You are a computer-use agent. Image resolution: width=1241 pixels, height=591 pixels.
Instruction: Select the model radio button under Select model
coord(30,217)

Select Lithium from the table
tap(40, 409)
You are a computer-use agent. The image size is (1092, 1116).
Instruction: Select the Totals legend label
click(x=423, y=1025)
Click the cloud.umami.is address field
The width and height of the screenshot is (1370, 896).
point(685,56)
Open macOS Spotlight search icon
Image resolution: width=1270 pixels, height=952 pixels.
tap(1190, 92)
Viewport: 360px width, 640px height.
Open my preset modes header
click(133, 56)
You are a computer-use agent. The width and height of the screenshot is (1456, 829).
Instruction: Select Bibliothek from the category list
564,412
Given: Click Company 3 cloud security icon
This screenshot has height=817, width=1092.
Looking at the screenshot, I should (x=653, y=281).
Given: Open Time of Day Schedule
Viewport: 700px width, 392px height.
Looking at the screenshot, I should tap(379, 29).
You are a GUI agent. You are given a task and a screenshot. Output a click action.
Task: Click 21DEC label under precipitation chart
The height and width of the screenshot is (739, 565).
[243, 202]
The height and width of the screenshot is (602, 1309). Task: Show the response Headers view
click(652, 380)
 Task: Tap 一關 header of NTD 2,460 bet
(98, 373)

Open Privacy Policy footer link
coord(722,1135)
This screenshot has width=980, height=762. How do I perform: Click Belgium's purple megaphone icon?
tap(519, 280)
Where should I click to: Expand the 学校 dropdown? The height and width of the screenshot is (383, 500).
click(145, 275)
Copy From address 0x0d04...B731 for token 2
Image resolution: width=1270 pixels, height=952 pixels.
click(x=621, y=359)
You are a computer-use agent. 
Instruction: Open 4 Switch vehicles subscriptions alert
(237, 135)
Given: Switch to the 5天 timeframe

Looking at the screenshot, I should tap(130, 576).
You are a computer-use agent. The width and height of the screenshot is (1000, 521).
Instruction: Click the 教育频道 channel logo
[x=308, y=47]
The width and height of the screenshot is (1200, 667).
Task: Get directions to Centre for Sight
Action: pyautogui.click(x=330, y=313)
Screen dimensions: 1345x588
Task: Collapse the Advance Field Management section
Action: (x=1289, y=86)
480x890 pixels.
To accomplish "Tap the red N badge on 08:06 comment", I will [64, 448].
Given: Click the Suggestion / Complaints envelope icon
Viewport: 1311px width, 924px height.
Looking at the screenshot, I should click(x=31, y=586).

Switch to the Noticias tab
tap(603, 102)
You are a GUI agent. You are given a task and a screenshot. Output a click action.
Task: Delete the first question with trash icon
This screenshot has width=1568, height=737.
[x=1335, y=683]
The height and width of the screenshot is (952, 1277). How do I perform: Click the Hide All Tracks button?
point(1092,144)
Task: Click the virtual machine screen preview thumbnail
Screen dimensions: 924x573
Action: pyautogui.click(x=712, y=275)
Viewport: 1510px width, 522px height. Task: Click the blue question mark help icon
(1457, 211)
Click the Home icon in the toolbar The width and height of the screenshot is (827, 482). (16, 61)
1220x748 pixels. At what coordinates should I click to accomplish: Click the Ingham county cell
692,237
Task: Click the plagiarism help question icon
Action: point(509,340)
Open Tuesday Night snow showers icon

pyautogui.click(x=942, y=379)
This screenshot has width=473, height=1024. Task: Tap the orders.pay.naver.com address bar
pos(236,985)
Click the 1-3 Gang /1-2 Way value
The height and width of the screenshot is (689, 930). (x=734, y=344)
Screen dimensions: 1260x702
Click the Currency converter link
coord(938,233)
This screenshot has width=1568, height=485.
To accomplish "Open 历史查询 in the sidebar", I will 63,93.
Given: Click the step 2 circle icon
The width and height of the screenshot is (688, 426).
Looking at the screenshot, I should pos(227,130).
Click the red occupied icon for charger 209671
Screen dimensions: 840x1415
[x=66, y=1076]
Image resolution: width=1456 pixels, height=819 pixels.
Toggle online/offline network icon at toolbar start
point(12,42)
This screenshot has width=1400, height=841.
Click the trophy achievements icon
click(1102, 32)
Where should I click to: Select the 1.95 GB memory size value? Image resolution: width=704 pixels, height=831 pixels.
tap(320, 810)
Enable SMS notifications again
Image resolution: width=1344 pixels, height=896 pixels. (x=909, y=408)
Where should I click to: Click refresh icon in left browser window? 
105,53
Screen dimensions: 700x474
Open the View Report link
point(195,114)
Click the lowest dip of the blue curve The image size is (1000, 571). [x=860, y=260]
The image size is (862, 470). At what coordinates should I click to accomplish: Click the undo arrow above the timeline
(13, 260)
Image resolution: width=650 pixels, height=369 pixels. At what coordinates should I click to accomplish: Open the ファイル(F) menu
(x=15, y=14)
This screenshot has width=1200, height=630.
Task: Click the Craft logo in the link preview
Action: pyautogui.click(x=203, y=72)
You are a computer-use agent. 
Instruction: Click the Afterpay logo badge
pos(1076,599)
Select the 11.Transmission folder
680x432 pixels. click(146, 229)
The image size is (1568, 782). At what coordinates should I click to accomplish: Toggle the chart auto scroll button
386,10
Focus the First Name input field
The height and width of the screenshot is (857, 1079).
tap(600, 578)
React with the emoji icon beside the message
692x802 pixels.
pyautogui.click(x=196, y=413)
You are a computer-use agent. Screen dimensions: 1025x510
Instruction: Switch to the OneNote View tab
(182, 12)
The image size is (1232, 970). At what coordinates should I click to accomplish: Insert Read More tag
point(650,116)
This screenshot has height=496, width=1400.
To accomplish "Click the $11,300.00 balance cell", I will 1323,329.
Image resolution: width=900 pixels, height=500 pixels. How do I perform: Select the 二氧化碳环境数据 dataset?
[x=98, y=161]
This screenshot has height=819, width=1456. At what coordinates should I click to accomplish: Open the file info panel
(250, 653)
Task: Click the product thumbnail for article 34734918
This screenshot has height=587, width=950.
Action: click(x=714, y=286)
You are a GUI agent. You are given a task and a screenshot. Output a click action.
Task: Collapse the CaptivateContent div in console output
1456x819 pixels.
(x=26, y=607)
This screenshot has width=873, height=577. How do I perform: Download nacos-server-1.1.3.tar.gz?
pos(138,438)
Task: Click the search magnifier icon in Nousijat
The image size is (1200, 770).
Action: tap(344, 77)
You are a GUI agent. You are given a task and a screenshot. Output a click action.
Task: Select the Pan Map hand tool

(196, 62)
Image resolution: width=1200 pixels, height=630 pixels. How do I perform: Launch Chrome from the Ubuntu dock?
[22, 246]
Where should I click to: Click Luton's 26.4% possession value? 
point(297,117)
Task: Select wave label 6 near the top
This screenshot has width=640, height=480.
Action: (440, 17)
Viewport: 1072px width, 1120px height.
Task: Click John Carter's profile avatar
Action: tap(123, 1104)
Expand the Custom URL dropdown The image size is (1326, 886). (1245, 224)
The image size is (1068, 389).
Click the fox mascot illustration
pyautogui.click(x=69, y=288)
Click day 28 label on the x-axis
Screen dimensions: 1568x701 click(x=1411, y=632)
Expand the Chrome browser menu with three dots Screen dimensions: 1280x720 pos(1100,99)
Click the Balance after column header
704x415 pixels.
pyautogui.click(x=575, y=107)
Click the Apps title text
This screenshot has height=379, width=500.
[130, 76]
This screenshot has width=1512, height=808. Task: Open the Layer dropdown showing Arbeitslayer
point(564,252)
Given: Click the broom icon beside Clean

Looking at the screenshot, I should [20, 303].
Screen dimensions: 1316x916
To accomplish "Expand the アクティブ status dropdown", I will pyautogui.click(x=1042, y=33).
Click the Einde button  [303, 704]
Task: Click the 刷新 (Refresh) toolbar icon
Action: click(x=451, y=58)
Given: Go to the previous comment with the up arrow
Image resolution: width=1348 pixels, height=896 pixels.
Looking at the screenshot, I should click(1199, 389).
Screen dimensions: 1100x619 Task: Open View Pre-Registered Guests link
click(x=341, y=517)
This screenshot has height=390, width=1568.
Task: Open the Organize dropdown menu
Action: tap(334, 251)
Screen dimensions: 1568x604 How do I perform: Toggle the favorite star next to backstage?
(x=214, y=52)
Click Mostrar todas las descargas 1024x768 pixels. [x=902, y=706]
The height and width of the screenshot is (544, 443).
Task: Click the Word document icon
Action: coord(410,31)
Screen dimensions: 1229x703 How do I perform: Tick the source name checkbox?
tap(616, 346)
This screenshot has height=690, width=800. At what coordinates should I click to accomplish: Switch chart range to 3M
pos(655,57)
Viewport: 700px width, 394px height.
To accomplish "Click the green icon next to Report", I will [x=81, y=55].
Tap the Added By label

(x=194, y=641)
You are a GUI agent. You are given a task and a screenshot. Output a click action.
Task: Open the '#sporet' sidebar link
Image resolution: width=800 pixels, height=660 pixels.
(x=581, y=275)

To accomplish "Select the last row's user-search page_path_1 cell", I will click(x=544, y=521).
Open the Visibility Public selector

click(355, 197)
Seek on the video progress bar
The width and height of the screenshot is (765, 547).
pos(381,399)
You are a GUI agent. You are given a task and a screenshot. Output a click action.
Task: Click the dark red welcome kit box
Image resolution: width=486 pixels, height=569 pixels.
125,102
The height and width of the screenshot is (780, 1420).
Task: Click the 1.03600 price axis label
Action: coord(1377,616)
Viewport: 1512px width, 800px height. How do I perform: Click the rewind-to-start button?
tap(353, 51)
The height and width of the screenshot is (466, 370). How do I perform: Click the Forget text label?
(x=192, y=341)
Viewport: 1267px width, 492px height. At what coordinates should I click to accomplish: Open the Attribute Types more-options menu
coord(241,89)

--------

The request = Please format the records above, starting at the line that contains "Viewport: 1267px width, 492px" and ending at the end of the records, as a Markdown table with columns Row and Line, leaving out blank lines.

Written solution =
| Row | Line |
|---|---|
| 1 | Viewport: 1267px width, 492px height. At what coordinates should I click to accomplish: Open the Attribute Types more-options menu |
| 2 | coord(241,89) |